TASK DETAILS> Report every line below that has the string "Minimálna" in it.

[Pixel coordinate grounding data]
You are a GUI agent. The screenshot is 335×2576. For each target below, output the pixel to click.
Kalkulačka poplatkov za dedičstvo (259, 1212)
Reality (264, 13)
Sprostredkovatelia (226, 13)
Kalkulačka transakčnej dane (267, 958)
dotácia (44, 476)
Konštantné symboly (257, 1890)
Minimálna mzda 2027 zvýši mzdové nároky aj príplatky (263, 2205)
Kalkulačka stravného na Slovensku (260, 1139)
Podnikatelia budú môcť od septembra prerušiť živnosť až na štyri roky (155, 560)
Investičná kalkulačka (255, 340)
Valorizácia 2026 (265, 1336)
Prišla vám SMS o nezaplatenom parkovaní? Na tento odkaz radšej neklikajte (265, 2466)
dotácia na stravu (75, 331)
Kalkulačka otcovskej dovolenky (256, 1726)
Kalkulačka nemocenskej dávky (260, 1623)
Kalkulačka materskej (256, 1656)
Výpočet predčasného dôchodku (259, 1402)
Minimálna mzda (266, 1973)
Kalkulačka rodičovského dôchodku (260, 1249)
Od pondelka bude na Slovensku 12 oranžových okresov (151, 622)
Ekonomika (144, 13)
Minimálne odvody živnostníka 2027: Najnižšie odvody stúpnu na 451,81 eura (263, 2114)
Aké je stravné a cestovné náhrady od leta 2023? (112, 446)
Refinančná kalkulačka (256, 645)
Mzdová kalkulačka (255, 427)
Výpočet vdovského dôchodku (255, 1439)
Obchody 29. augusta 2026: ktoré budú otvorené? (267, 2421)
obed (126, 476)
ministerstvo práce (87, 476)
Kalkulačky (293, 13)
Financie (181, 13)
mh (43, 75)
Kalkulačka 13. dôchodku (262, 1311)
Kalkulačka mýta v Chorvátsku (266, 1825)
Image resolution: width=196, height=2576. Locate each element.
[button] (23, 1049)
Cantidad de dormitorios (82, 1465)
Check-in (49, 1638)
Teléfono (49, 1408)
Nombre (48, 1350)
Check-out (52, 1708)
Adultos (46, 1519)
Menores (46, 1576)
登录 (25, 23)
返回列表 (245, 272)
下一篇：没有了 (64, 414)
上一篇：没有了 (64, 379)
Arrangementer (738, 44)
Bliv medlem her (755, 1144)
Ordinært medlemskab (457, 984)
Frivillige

ANSWER TO THIS PROBLEM>
Minimálna mzda 2027 zvýši mzdové nároky aj príplatky (263, 2205)
Minimálna mzda (266, 1973)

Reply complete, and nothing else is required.